▶ Exercise description
Copy out the CBSE Class 12 exam article below word for word, from its first line to its last.

▶ Source extract
CBSE Class 12 exams 2019: The Central Board of Secondary Education (CBSE) will conduct board examinations from February for the coming academic year 2019. The board has already released a list of vocational subjects for the examinations that will be conducted from February to March 2019, the schedule and date of the examinations will be released later.
Apart from the 40 different vocational subjects, the board will conduct exams for typography and Computer Applications (English), web applications, graphics, office communication, et al, in February as these subjects have larger practical component, and shorter theory papers.
CBSE Class 12 exams 2019: Check the complete syllabus on Biology
Sexual Reproduction Pollination and fertilisation in flowering plants.
Development of seeds and fruits.
Human reproduction: Reproductive system in male and female, menstrual cycle.
Production of gametes, fertilisation, implantation, embryo development, pregnancy and parturation.
Reproductive health – birth control, contraception and sexually transmitted diseases. (Periods 35)
Key points for developing subject matter
• Plants show vegetative, asexual and sexual reproduction.
• In Angiosperms, the flowers contain the reproductive organs. They may be unisexual or bisexual.
• There are multitudes of ways of bringing together pollen and the carpel (pollination).
• In nature, pollination is subject to many uncertainties; often barriers to pollination and incompatibility have to be overcome for successful pollination and fertilisation.

▶ Excerpted data

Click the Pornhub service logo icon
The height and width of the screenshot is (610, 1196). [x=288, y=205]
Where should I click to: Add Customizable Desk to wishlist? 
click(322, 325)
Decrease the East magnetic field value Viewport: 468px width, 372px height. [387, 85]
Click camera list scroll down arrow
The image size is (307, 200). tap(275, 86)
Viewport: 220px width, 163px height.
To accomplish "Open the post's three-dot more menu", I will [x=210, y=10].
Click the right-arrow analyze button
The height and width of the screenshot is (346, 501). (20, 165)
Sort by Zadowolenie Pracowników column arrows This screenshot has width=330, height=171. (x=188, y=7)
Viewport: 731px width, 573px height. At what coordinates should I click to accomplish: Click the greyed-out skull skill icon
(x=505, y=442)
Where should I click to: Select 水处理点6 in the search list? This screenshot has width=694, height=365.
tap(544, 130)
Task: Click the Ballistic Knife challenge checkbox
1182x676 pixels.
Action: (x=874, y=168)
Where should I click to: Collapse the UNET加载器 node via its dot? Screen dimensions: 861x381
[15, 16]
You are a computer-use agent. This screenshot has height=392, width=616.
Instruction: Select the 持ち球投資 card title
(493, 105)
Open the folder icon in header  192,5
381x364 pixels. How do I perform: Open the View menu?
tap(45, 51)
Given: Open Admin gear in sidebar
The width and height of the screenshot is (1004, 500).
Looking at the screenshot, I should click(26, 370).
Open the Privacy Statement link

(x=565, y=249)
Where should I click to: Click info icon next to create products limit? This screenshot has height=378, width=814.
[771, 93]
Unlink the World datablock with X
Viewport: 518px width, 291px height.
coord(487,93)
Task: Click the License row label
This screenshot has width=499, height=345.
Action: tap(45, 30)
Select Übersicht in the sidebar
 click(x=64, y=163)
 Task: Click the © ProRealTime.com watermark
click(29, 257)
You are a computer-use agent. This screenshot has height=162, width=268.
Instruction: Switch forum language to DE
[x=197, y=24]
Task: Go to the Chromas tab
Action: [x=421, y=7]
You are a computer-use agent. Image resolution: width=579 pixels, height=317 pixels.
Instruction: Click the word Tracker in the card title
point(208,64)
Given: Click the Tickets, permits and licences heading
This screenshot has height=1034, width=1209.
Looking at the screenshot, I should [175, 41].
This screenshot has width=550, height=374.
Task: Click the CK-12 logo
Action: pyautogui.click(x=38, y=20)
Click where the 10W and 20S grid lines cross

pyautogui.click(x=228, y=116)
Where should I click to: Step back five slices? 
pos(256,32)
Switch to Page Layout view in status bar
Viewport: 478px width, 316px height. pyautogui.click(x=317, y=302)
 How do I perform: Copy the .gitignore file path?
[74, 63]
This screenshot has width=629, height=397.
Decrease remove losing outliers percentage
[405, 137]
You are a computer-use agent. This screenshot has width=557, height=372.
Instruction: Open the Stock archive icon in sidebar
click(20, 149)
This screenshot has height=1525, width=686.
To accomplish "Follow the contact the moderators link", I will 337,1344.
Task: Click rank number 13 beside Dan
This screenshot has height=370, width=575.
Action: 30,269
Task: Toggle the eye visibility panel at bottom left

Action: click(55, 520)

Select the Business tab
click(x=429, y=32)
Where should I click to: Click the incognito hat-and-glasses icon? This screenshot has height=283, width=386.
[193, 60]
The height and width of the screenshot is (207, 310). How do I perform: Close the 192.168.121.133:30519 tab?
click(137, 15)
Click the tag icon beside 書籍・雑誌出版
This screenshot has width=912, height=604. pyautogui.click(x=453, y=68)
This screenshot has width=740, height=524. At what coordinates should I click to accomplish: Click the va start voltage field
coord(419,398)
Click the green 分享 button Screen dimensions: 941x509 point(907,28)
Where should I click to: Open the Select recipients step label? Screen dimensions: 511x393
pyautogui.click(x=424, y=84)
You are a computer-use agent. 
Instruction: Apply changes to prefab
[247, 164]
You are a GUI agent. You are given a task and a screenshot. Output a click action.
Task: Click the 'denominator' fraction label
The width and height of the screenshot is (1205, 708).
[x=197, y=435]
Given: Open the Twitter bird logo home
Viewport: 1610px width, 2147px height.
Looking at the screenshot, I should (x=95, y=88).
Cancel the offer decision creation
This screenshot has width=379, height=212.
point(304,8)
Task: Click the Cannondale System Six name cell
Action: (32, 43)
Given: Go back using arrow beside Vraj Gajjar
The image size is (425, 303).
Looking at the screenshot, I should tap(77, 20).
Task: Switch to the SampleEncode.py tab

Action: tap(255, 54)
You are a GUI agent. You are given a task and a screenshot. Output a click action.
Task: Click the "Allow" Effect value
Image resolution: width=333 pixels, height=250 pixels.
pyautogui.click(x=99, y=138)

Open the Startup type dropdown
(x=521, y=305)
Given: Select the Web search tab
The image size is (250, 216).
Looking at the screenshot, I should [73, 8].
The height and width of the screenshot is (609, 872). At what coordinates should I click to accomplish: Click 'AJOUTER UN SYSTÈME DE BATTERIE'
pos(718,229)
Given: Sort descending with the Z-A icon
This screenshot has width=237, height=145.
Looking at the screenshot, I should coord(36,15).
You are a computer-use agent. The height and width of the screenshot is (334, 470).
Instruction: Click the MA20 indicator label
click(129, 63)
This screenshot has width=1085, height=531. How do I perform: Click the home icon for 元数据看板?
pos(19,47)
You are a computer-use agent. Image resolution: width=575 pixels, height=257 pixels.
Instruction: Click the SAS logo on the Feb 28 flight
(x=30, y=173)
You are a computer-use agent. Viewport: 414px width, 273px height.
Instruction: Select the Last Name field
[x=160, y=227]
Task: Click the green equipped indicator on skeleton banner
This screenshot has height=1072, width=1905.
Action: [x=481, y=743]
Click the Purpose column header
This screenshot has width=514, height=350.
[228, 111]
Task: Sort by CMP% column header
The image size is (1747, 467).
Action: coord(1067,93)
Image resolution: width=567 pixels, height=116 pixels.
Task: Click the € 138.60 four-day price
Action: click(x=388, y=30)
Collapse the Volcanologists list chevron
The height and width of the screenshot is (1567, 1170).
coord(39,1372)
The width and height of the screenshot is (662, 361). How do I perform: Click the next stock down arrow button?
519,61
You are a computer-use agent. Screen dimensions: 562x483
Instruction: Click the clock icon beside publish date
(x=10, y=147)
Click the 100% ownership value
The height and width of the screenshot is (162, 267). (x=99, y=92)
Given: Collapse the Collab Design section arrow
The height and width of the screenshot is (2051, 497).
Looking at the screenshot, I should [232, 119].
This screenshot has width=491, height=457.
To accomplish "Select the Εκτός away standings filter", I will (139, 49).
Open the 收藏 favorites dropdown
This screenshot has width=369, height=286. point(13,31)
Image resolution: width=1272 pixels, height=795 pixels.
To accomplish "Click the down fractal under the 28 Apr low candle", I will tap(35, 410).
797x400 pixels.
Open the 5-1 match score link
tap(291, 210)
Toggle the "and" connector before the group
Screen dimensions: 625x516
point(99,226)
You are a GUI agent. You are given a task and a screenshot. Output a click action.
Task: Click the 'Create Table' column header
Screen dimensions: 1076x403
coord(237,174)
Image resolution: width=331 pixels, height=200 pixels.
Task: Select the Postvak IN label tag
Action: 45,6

▶ Answer space
CBSE Class 12 exams 2019: The Central Board of Secondary Education (CBSE) will conduct board examinations from February for the coming academic year 2019. The board has already released a list of vocational subjects for the examinations that will be conducted from February to March 2019, the schedule and date of the examinations will be released later.
Apart from the 40 different vocational subjects, the board will conduct exams for typography and Computer Applications (English), web applications, graphics, office communication, et al, in February as these subjects have larger practical component, and shorter theory papers.
CBSE Class 12 exams 2019: Check the complete syllabus on Biology
Sexual Reproduction Pollination and fertilisation in flowering plants.
Development of seeds and fruits.
Human reproduction: Reproductive system in male and female, menstrual cycle.
Production of gametes, fertilisation, implantation, embryo development, pregnancy and parturation.
Reproductive health – birth control, contraception and sexually transmitted diseases. (Periods 35)
Key points for developing subject matter
• Plants show vegetative, asexual and sexual reproduction.
• In Angiosperms, the flowers contain the reproductive organs. They may be unisexual or bisexual.
• There are multitudes of ways of bringing together pollen and the carpel (pollination).
• In nature, pollination is subject to many uncertainties; often barriers to pollination and incompatibility have to be overcome for successful pollination and fertilisation.